[Stored data entries]
::::::::

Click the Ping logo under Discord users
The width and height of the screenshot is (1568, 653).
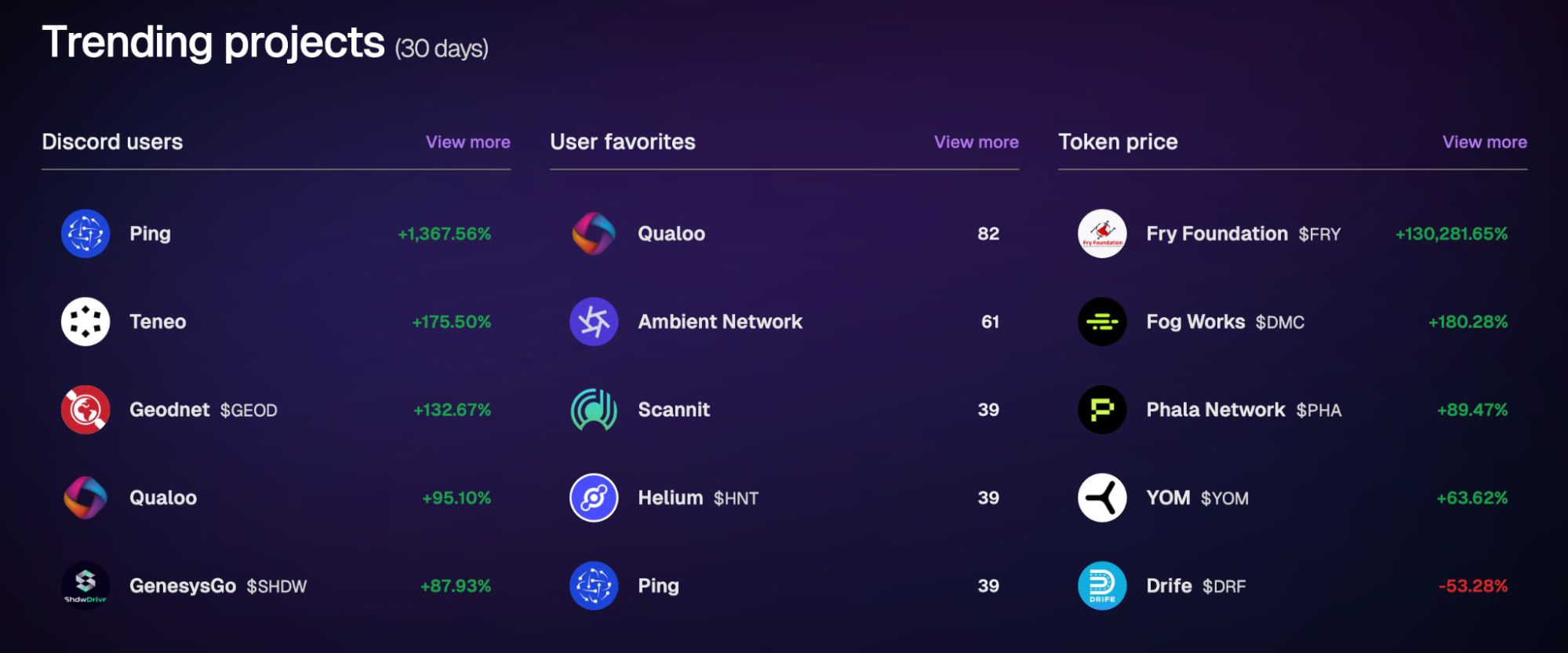point(85,234)
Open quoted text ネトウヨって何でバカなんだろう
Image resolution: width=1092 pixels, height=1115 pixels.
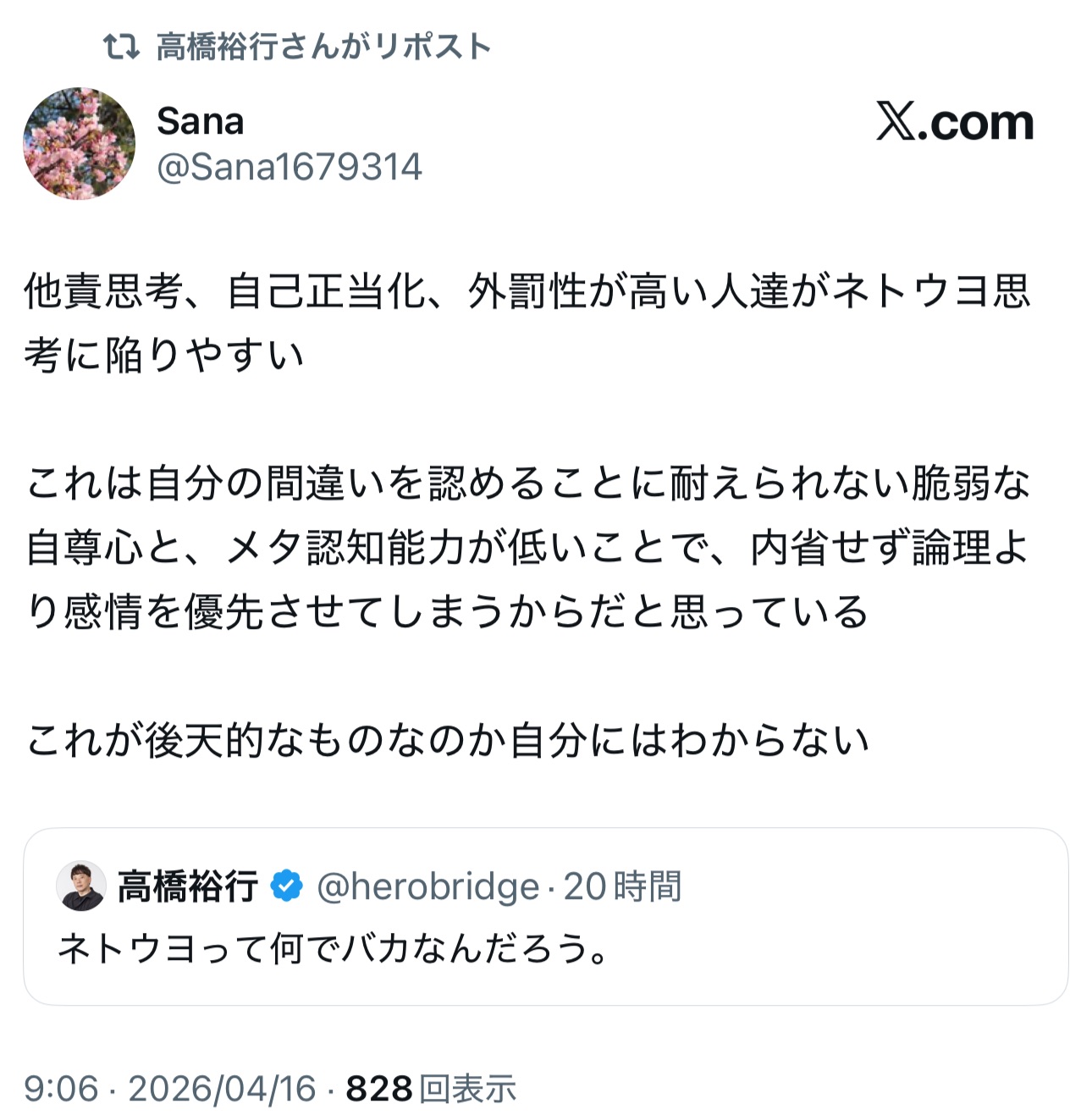[334, 949]
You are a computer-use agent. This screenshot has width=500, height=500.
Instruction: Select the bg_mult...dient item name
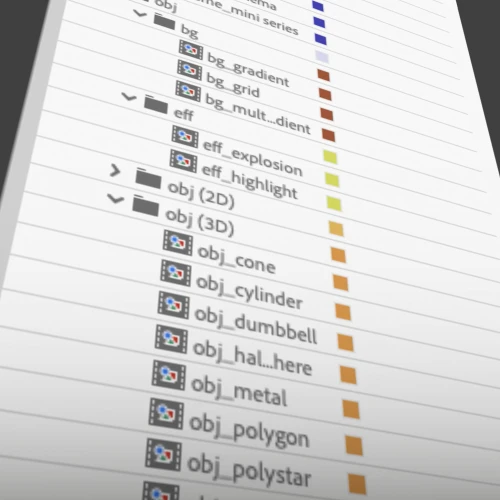click(258, 114)
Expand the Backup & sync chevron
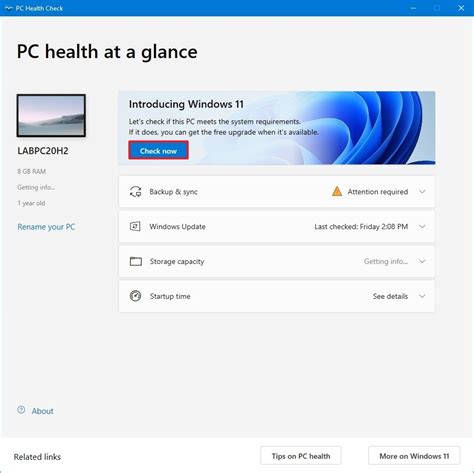This screenshot has width=474, height=473. point(422,192)
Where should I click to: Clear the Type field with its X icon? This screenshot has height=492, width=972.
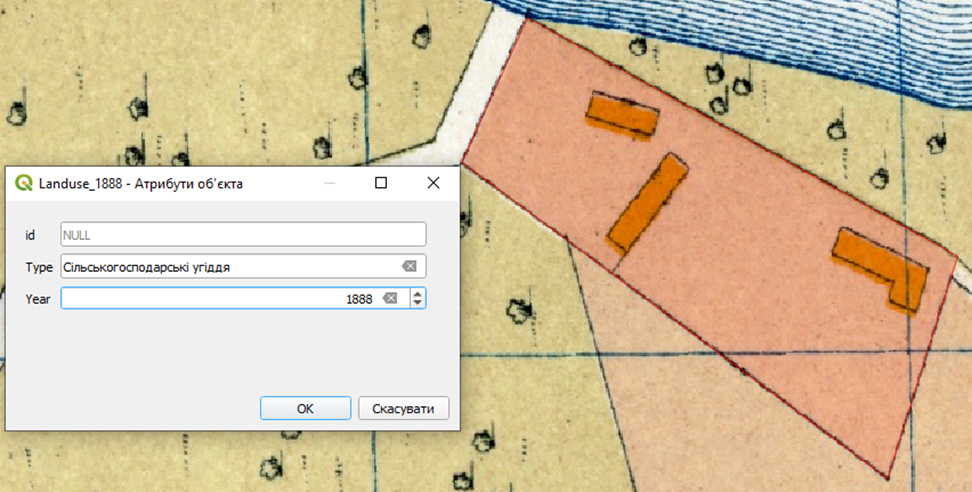409,266
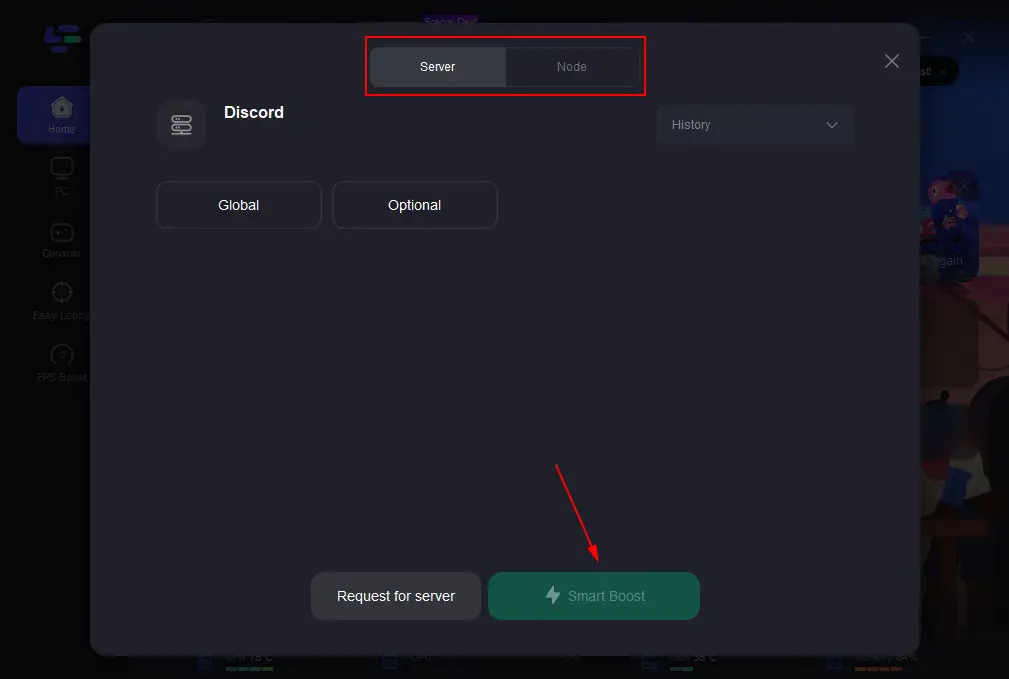This screenshot has height=679, width=1009.
Task: Close the server selection dialog
Action: 892,61
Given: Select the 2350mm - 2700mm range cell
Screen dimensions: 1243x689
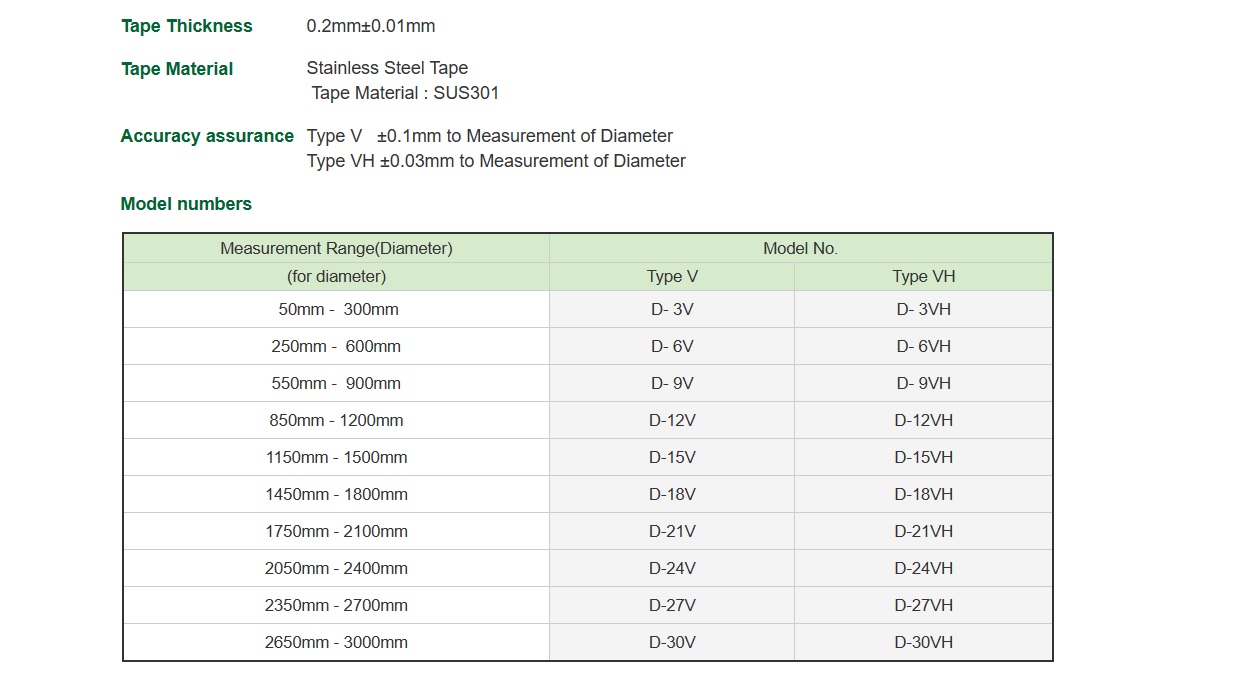Looking at the screenshot, I should tap(337, 606).
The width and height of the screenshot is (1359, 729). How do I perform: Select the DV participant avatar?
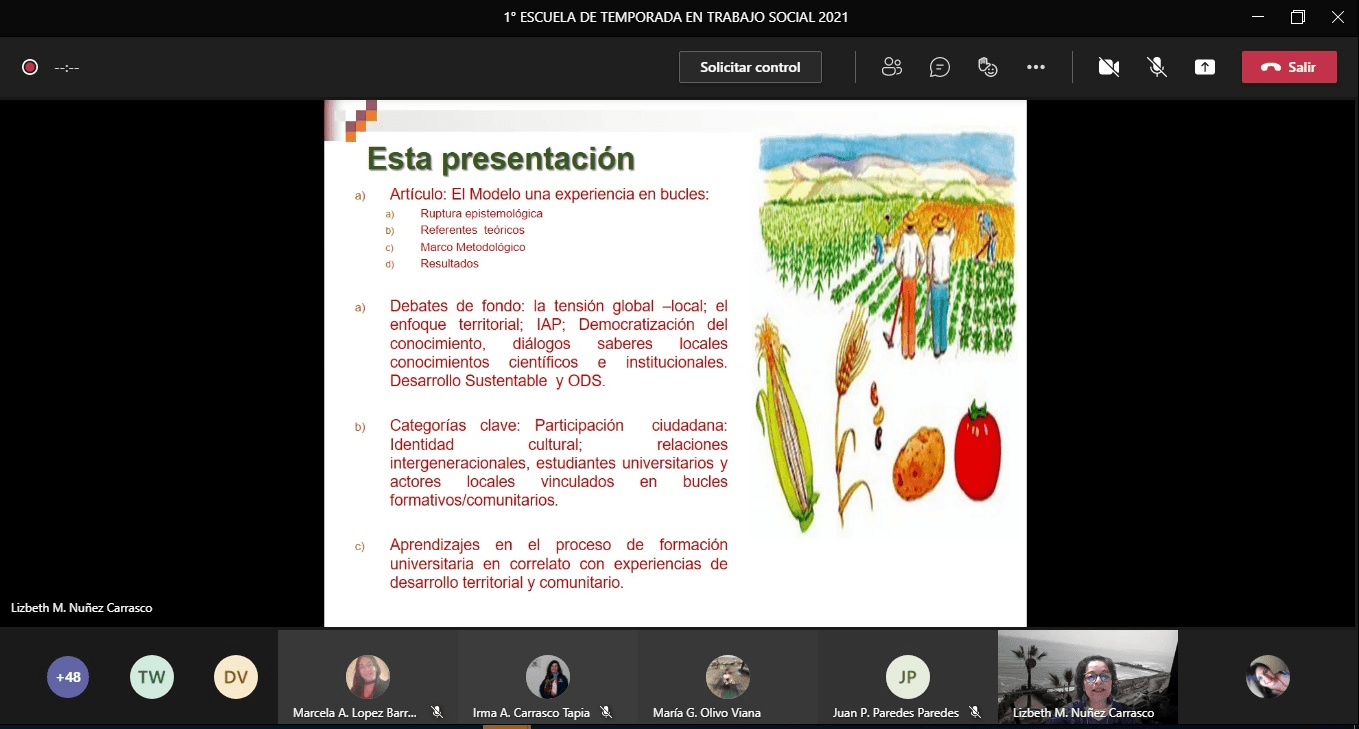click(x=236, y=677)
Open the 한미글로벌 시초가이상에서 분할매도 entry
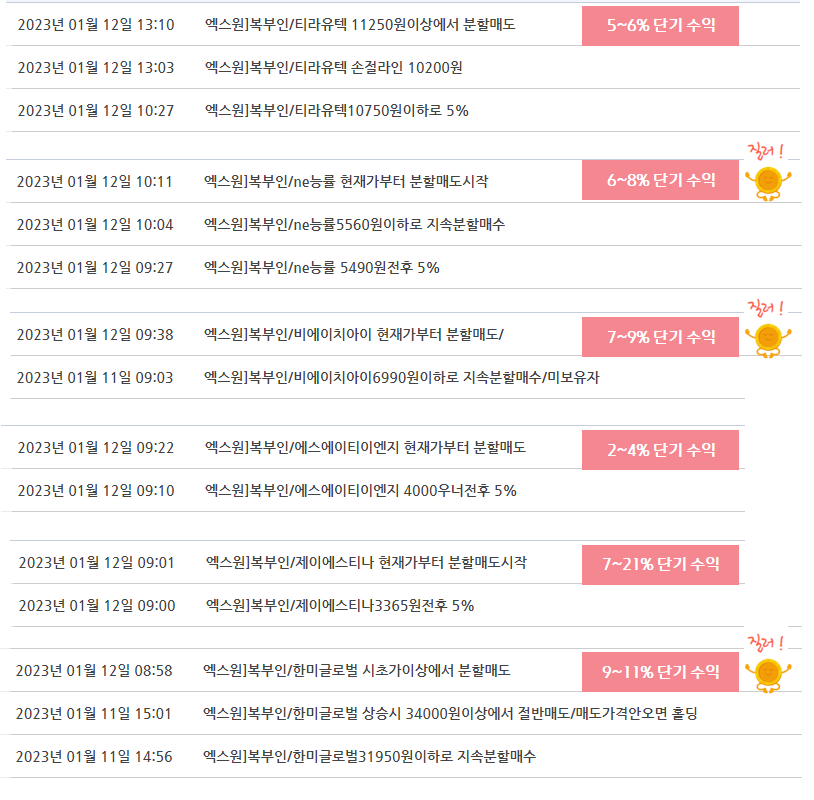Image resolution: width=814 pixels, height=800 pixels. [x=356, y=670]
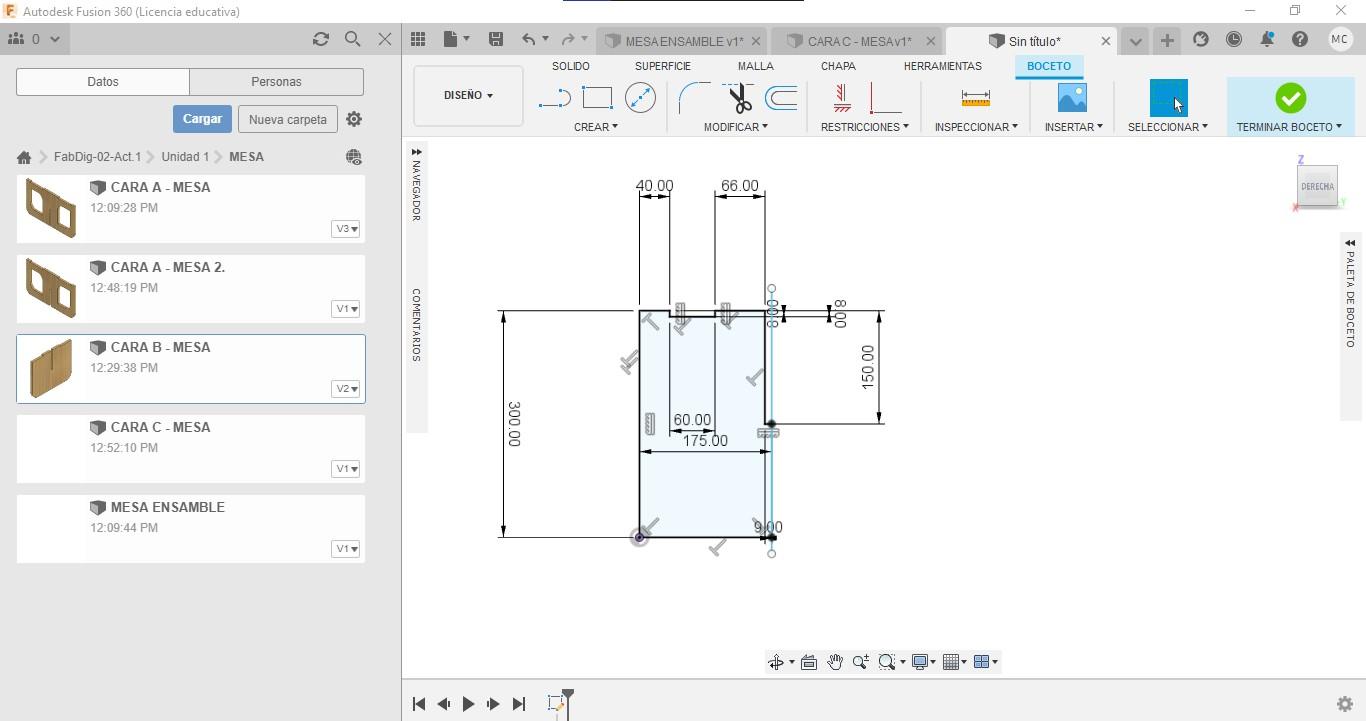Open the DISEÑO workspace dropdown
1366x721 pixels.
pyautogui.click(x=468, y=95)
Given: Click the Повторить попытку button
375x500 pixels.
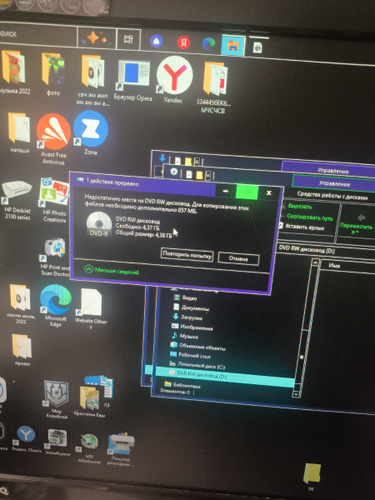Looking at the screenshot, I should point(187,255).
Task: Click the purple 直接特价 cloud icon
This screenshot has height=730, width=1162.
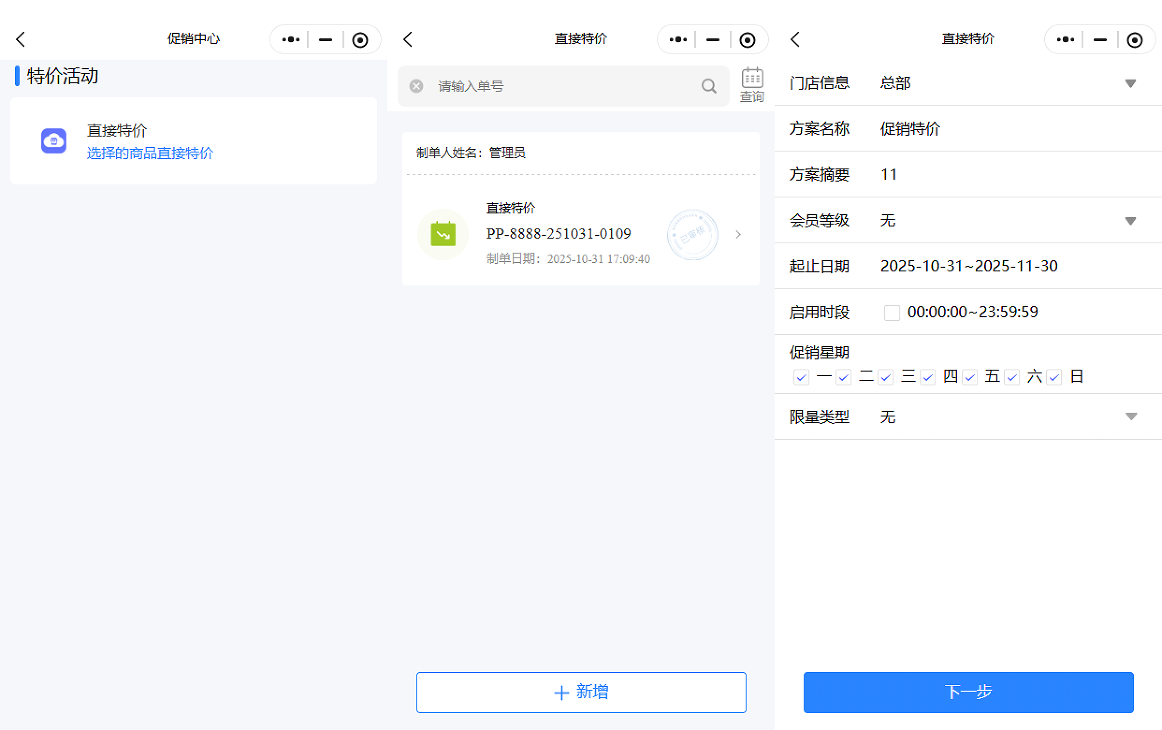Action: (54, 140)
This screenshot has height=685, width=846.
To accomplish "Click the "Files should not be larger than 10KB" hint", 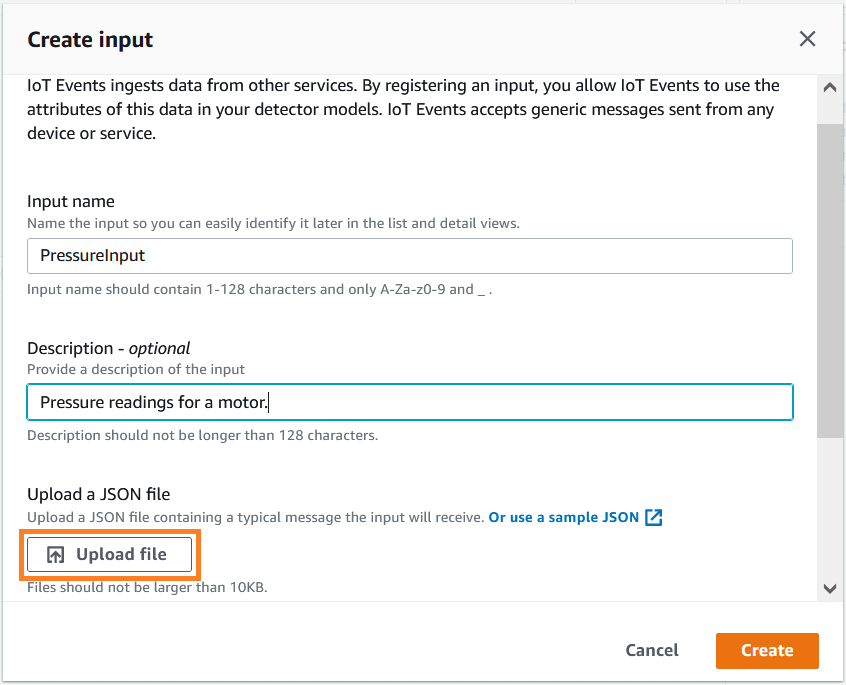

::::::::

→ **PROBLEM TO SOLVE**: None of the pictures belong in the copy; transcribe the rest of the data exactly.

→ **TASK OUTPUT**:
Click the Ping logo under Discord users
The width and height of the screenshot is (1568, 653).
point(85,234)
Open quoted text ネトウヨって何でバカなんだろう
Image resolution: width=1092 pixels, height=1115 pixels.
[334, 949]
You are a computer-use agent. This screenshot has width=500, height=500.
Instruction: Select the bg_mult...dient item name
click(258, 114)
Expand the Backup & sync chevron
This screenshot has width=474, height=473. point(422,192)
Where should I click to: Clear the Type field with its X icon? This screenshot has height=492, width=972.
409,266
This screenshot has height=679, width=1009.
Task: Close the server selection dialog
Action: 892,61
Given: Select the 2350mm - 2700mm range cell
Screen dimensions: 1243x689
Looking at the screenshot, I should tap(337, 606).
The width and height of the screenshot is (1359, 729). How do I perform: Select the DV participant avatar?
click(x=236, y=677)
Open the 한미글로벌 시초가이상에서 분할매도 entry
Image resolution: width=814 pixels, height=800 pixels. [x=356, y=670]
Open the DISEÑO workspace dropdown
1366x721 pixels.
pyautogui.click(x=468, y=95)
Given: Click the Повторить попытку button
375x500 pixels.
Looking at the screenshot, I should point(187,255).
Task: Click the purple 直接特价 cloud icon
This screenshot has height=730, width=1162.
Action: (54, 140)
This screenshot has height=685, width=846.
To accomplish "Click the "Files should not be larger than 10KB" hint", 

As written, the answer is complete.